* THE TASK
Give back exactly the lines from the one that holds "Instruction: Reply to" through the final line of the data; omit the pictures and add nothing.

▬▬▬

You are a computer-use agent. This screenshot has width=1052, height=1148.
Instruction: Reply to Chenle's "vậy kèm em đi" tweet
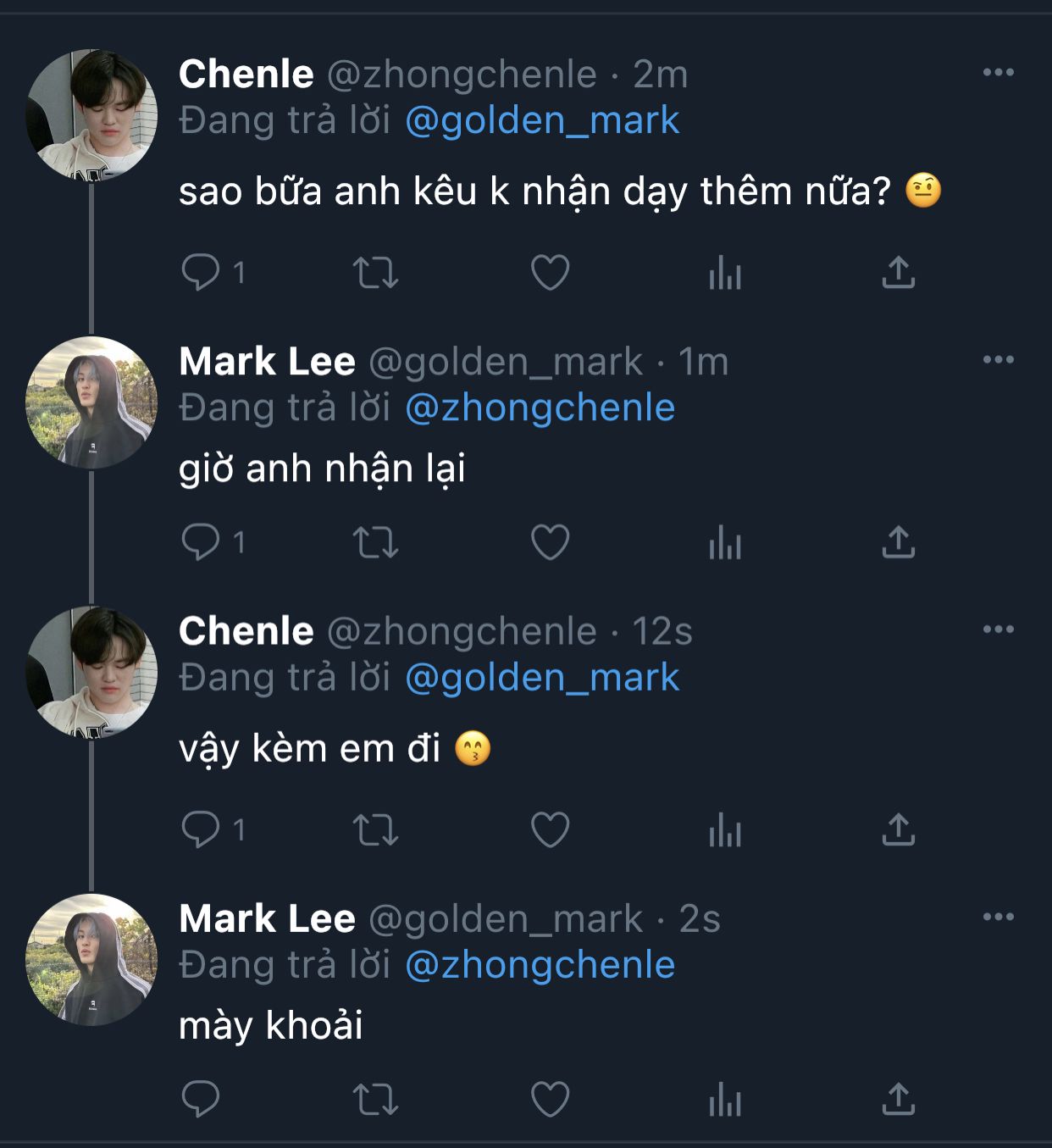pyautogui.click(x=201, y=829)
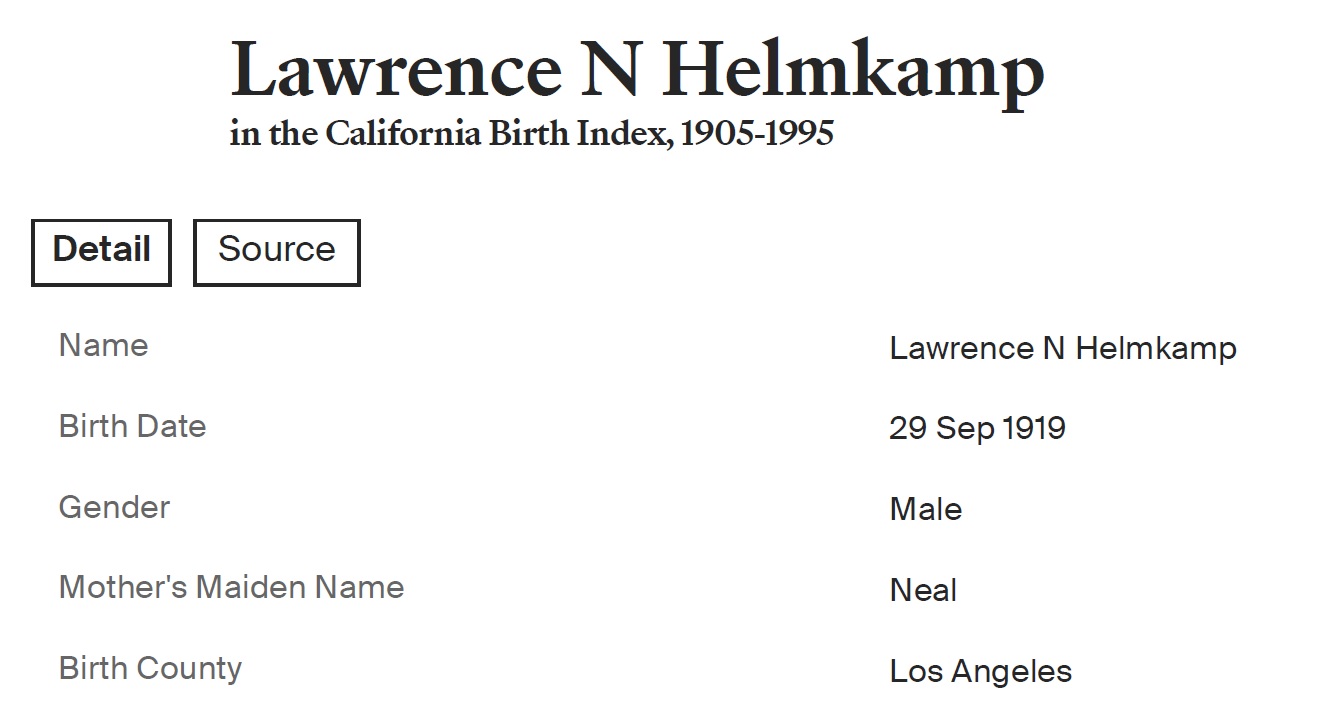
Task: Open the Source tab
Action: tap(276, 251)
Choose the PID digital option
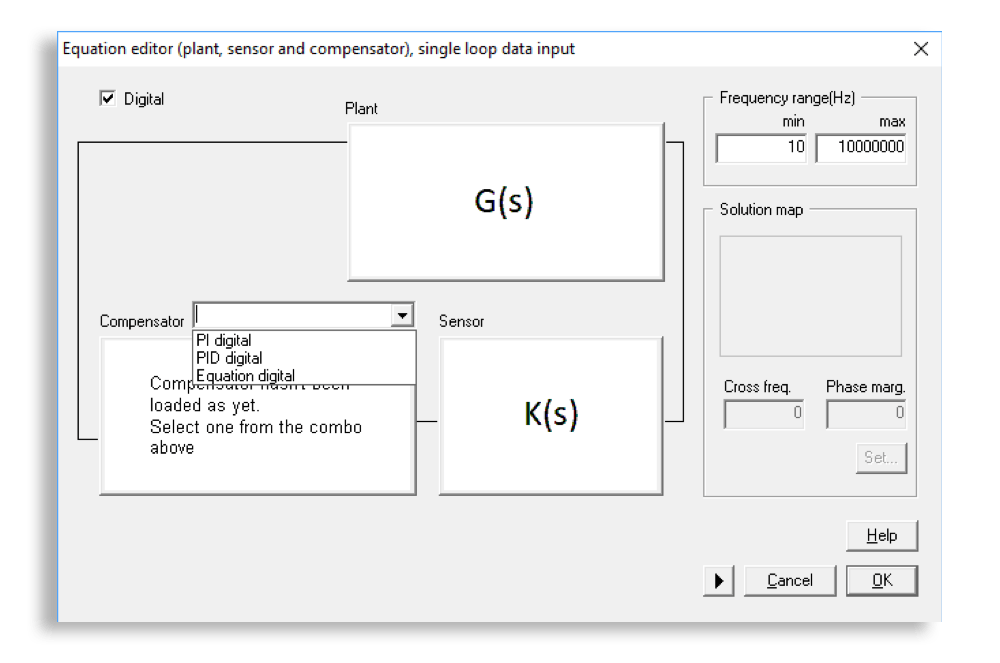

▬▬▬

* OUTPUT BELOW
Instruction: Reply to Chenle's "vậy kèm em đi" tweet
pyautogui.click(x=201, y=829)
Task: Open the Source tab
Action: tap(276, 251)
Choose the PID digital option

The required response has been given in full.